Este ano sofremos em resultado dos incêndios como nunca tínhamos sofrido. Primeiro Pedrógão Grande, a dimensão da catástrofe, as falhas graves de organização, a numerosa perda de vidas e a culpa de ninguém. Depois, os distritos de Viseu e Coimbra, os mesmos problemas, outras tantas vidas ceifadas, os mesmos culpados, culpa de ninguém. Um fenómeno que aterrorizou o país e foi notícia em todo o mundo. Que nos fez sentir impotentes, incrédulos e magoados. Que nos deu dias escuros de cinza e tristeza e, ao mesmo tempo, a força para demonstrar que somos um povo unido e solidário, que dá o que tem e que ajuda como pode.
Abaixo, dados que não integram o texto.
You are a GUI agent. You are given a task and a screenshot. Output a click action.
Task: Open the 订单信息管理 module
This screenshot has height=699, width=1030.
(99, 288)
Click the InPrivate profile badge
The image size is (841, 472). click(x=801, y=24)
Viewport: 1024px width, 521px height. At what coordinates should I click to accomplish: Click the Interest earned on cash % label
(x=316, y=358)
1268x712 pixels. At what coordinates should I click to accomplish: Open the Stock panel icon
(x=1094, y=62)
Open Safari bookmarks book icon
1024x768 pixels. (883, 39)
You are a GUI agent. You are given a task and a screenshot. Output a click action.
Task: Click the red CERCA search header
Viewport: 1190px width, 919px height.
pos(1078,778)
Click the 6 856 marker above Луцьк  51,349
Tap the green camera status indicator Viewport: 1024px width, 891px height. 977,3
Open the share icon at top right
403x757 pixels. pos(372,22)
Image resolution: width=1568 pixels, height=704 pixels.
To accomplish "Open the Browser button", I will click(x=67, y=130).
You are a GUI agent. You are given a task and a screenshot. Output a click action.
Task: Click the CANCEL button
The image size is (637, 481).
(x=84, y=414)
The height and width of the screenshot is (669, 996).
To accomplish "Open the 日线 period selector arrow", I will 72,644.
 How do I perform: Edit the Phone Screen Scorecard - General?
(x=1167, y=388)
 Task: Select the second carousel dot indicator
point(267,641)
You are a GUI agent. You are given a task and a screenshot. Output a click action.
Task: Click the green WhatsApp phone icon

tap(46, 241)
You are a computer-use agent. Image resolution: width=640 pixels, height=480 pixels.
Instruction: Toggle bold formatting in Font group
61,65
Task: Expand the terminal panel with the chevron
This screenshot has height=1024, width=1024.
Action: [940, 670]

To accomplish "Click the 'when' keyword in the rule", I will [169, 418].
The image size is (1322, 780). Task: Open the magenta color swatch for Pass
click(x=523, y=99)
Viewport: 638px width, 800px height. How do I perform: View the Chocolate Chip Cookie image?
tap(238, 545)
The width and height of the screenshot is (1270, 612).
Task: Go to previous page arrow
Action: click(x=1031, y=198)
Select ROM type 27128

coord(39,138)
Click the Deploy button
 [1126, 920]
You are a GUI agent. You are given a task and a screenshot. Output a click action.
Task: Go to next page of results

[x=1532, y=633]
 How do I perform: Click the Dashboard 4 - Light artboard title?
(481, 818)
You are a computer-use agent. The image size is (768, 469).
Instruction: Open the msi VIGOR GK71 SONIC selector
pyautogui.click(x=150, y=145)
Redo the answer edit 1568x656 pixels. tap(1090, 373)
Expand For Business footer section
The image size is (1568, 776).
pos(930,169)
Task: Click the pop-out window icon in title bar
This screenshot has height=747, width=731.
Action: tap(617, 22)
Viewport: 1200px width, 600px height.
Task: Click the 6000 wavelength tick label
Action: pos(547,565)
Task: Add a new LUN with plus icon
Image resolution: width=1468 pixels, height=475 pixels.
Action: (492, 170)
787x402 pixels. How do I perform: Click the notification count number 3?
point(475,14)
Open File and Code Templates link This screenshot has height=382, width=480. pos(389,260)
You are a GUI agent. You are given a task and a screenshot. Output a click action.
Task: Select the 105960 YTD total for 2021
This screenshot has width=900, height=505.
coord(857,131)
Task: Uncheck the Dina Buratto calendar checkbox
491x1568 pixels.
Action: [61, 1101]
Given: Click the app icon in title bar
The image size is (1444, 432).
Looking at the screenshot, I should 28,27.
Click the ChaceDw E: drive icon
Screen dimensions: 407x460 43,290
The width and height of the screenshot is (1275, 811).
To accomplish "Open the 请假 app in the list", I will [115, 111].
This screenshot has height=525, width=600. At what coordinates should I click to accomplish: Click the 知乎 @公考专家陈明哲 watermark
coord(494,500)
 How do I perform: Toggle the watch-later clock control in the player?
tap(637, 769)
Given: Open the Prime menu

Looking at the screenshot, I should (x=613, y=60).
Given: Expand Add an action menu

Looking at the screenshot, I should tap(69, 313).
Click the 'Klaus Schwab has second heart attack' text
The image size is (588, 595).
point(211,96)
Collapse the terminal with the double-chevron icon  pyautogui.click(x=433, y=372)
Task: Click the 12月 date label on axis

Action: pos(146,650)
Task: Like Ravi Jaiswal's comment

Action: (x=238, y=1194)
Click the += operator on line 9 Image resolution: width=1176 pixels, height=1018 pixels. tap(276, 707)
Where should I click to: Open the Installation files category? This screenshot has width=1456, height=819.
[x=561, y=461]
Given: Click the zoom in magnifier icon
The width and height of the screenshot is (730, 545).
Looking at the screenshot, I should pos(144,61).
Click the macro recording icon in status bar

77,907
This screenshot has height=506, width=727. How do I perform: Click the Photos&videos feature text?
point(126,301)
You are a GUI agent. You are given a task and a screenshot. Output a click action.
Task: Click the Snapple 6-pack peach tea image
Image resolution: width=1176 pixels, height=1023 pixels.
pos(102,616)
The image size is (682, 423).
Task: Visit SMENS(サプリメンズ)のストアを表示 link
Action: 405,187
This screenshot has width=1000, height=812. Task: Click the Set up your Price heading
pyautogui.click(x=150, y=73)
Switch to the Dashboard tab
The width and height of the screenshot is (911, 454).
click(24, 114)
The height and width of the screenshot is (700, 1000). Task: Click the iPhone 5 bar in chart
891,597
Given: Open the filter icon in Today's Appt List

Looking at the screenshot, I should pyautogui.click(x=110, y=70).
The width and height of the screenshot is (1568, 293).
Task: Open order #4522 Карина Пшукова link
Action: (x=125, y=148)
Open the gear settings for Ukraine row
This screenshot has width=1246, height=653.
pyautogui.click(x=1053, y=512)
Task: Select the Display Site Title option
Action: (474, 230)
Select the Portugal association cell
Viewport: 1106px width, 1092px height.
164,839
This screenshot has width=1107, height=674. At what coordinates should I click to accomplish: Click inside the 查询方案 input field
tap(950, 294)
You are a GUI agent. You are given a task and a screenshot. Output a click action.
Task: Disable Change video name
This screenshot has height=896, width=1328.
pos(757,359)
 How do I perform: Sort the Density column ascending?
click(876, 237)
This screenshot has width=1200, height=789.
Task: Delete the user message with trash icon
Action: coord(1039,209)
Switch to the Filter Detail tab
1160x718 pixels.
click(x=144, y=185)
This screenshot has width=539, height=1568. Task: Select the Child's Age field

Desta vez, além de sofrer pelos lamentáveis acontecimentos, sofri também por se tratar de uma realidade pessoalmente mais próxima. As terras do Norte, do meu Interior. De onde sou natural, onde tenho família, colegas, amigos e conhecidos. Vi a desorganização colocar em risco pessoas de quem gosto e vi-a a levar vidas semelhantes à minha. E pensar que naquele momento e naquele sítio podia estar eu, ou alguém próximo, arrepia. Arrepia ver o tamanho sofrimento a que algumas pessoas foram sujeitas. De miúdos a velhinhos. De netos a avós. Arrepia ver idosos de rosto cansado, depois de vidas árduas de trabalho, perderem tudo. Arrepia ver quem neste momento merecia descanso e paz ter dor e desalento. Assusta ver o desespero de alguém sem ajuda, sem comunicações, sem água e sem saber verdadeiramente o que a realidade lhe reserva para depois. Assusta o desespero de quem procura familiares, de quem reza pela sua casa e pelos seus bens, de quem procura animais que, provavelmente, nem com o instinto natural se salvaram. Assusta-me profundamente só o acto de imaginar o sentimento de que desespera por tudo isso ao mesmo tempo.
Mas depois de quatro meses passados sobre os acontecimentos em Pedrógão e depois do inferno destes últimos dias de Outubro, depois de imagens e histórias fortíssimas, algo nobre me comoveu. Refiro-me, em concreto, a dois pedidos de desculpa. Por um lado, o dos bombeiros, por outro o do nosso Presidente da República. Os bombeiros, a quem tanto devemos, a pedirem desculpa por não acudirem a tudo e a todos, quando dia após dia davam o máximo com tão pouco. Por outro lado, o Presidente da República, que de forma tão fraterna se dirigiu a todos nós com um sincero e humilde pedido de desculpas, demonstrando-se mais uma vez um homem do povo, entre nós nas alturas mais difíceis. São actos de humildade como estes que me comovem. Actos sinceros de quem abraça e também chora. Valorizo um abraço, este gesto tão português. E nestas alturas, um abraço é um misto de sentimentos, que se expressa por si mesmo, que aconchega e faz chorar. Um simbolismo directo de proximidade e de força. São abraços de quem não é vencido pela inércia. São abraços de desculpa, que desculpam quem de tão pouco tem culpa.